After the first two justifications collapsed (along with the careers of some of the people who had offered the justifications), the Bush Administration began to claim that the war’s purpose had always and only been to replace tyranny with democracy in Iraq. From there it would spread to the rest of that benighted region. Why hadn’t they led with this argument, since it was so close to what they actually believed?
Perhaps the “neo-cons” believed that Americans would not support a war for democratization, while they would support a war for vengeance. If so, they were ignoring the arguments of an eminent predecessor, both scholar and presidential adviser, Robert E. Osgood. Osgood had believed that Idealism and Self-Interest could be reconciled in foreign policy.

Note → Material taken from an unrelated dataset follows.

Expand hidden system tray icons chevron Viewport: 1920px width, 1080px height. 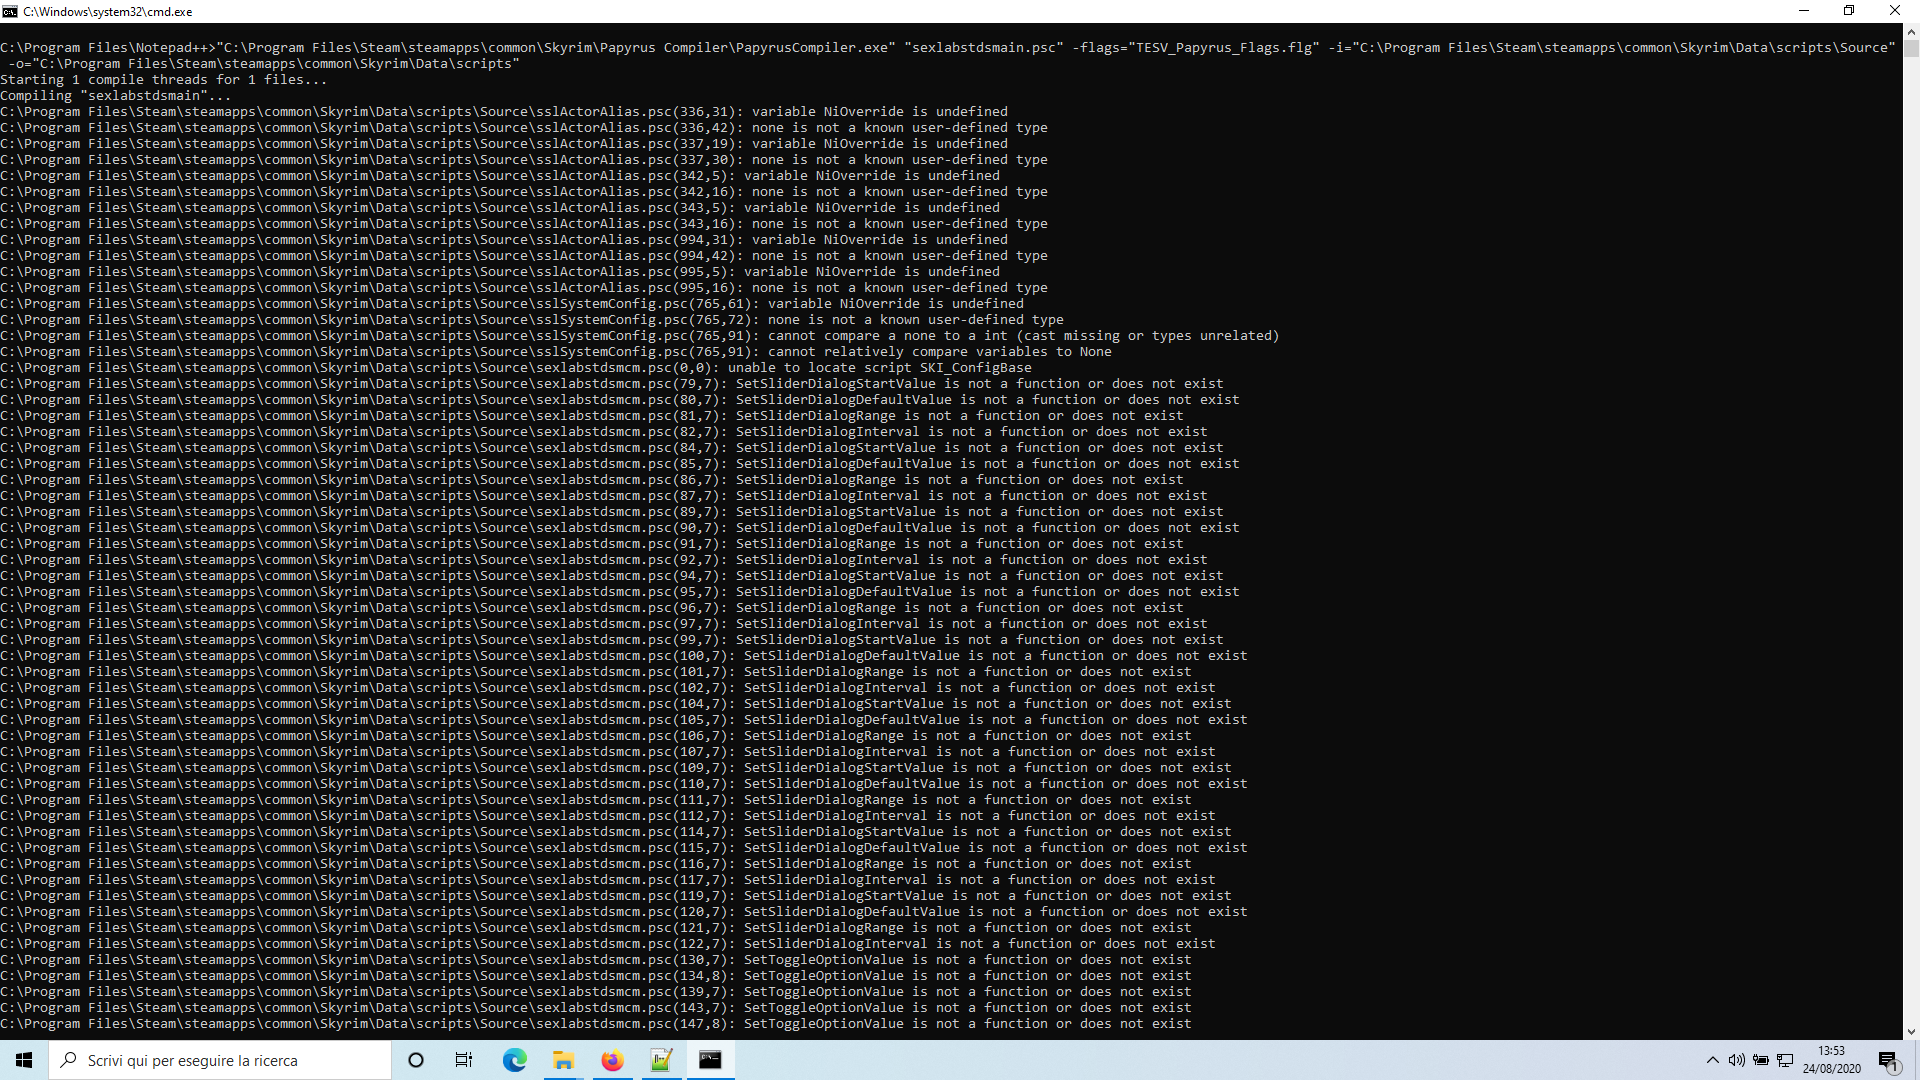coord(1712,1060)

 The former had been incredible from the start. Saddam Hussein’s Iraq was a secular state and equal-opportunity oppressor. Al Qaeda was a movement of Sunni zealots. When Saddam Hussein invaded Kuwait and threatened Saudi Arabia, Osama bin Laden had offered to lead an Islamist foreign legion against him in defense of Islam’s holy places. Nor could the intelligence community offer much in the way of evidence supporting tales of contact between the two enemies of the United States. The second justification seemed to have more substance. The United Nations weapons inspectors for Iraq believed that Hussein’s government had concealed large stockpiles of WMD. However, that is true of many anti-American countries (China, Russia, Pakistan, Israel). Why attack only Iraq?
 The title of Al Franken’s 2003 “fair and balanced look at the Right.”
 A bunch of this material is displayed at Rationale for the Iraq War – Wikipedia
 On the latter, see Tom Engelhardt, The End of Victory Culture: Cold War America and the Disillusioning of a Generation (2007).
 Max Fisher, “Two Decades Later, a Question Remains: Why Did the U.S. Invade?” NYT, 19 March 2023.
 Robert E. Osgood, Ideals and Self Interest in America’s Foreign Relations (1953). Got a copy on my shelf.